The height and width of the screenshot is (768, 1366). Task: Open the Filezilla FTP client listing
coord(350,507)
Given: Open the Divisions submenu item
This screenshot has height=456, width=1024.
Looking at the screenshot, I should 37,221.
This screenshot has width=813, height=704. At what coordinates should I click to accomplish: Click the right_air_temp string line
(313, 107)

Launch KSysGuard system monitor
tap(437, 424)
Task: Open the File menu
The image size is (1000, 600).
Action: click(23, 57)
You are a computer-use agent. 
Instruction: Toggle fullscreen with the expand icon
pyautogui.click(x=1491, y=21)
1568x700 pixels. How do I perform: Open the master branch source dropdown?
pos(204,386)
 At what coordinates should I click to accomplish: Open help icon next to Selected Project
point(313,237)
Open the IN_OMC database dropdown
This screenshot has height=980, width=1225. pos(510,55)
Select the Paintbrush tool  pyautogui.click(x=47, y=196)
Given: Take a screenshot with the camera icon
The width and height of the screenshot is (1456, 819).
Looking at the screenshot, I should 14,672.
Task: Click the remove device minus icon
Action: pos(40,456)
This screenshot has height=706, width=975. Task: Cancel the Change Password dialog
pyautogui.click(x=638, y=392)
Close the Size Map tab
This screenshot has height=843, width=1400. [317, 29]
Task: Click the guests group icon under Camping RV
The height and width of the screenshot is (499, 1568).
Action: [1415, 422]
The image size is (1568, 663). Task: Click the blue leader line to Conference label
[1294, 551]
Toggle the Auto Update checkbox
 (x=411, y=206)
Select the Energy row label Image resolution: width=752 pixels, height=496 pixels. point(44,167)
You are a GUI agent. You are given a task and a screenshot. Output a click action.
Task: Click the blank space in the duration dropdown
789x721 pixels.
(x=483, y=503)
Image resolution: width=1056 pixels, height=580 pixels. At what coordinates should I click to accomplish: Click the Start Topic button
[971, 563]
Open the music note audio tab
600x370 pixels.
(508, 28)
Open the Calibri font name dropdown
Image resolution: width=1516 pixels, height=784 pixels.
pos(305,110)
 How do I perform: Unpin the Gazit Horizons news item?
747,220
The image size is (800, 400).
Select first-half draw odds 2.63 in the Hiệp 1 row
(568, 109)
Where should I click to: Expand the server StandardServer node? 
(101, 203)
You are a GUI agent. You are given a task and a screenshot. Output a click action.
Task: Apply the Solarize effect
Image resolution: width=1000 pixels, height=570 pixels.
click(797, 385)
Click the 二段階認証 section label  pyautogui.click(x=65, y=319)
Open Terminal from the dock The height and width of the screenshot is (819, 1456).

————

Task description: Lay out every line of the items above as a Markdown table with two columns, Row and Text. Number the rows consecutively and leave out blank lines.

Exercise response:
| Row | Text |
|---|---|
| 1 | The height and width of the screenshot is (768, 1366). Task: Open the Filezilla FTP client listing |
| 2 | coord(350,507) |
| 3 | Given: Open the Divisions submenu item |
| 4 | This screenshot has height=456, width=1024. |
| 5 | Looking at the screenshot, I should 37,221. |
| 6 | This screenshot has width=813, height=704. At what coordinates should I click to accomplish: Click the right_air_temp string line |
| 7 | (313, 107) |
| 8 | Launch KSysGuard system monitor |
| 9 | tap(437, 424) |
| 10 | Task: Open the File menu |
| 11 | The image size is (1000, 600). |
| 12 | Action: click(23, 57) |
| 13 | You are a computer-use agent.  |
| 14 | Instruction: Toggle fullscreen with the expand icon |
| 15 | pyautogui.click(x=1491, y=21) |
| 16 | 1568x700 pixels. How do I perform: Open the master branch source dropdown? |
| 17 | pos(204,386) |
| 18 |  At what coordinates should I click to accomplish: Open help icon next to Selected Project |
| 19 | point(313,237) |
| 20 | Open the IN_OMC database dropdown |
| 21 | This screenshot has height=980, width=1225. pos(510,55) |
| 22 | Select the Paintbrush tool  pyautogui.click(x=47, y=196) |
| 23 | Given: Take a screenshot with the camera icon |
| 24 | The width and height of the screenshot is (1456, 819). |
| 25 | Looking at the screenshot, I should 14,672. |
| 26 | Task: Click the remove device minus icon |
| 27 | Action: pos(40,456) |
| 28 | This screenshot has height=706, width=975. Task: Cancel the Change Password dialog |
| 29 | pyautogui.click(x=638, y=392) |
| 30 | Close the Size Map tab |
| 31 | This screenshot has height=843, width=1400. [317, 29] |
| 32 | Task: Click the guests group icon under Camping RV |
| 33 | The height and width of the screenshot is (499, 1568). |
| 34 | Action: [1415, 422] |
| 35 | The image size is (1568, 663). Task: Click the blue leader line to Conference label |
| 36 | [1294, 551] |
| 37 | Toggle the Auto Update checkbox |
| 38 |  (x=411, y=206) |
| 39 | Select the Energy row label Image resolution: width=752 pixels, height=496 pixels. point(44,167) |
| 40 | You are a GUI agent. You are given a task and a screenshot. Output a click action. |
| 41 | Task: Click the blank space in the duration dropdown |
| 42 | 789x721 pixels. |
| 43 | (x=483, y=503) |
| 44 | Image resolution: width=1056 pixels, height=580 pixels. At what coordinates should I click to accomplish: Click the Start Topic button |
| 45 | [971, 563] |
| 46 | Open the music note audio tab |
| 47 | 600x370 pixels. |
| 48 | (508, 28) |
| 49 | Open the Calibri font name dropdown |
| 50 | Image resolution: width=1516 pixels, height=784 pixels. |
| 51 | pos(305,110) |
| 52 |  How do I perform: Unpin the Gazit Horizons news item? |
| 53 | 747,220 |
| 54 | The image size is (800, 400). |
| 55 | Select first-half draw odds 2.63 in the Hiệp 1 row |
| 56 | (568, 109) |
| 57 | Where should I click to: Expand the server StandardServer node?  |
| 58 | (101, 203) |
| 59 | You are a GUI agent. You are given a task and a screenshot. Output a click action. |
| 60 | Task: Apply the Solarize effect |
| 61 | Image resolution: width=1000 pixels, height=570 pixels. |
| 62 | click(797, 385) |
| 63 | Click the 二段階認証 section label  pyautogui.click(x=65, y=319) |
| 64 | Open Terminal from the dock The height and width of the screenshot is (819, 1456). |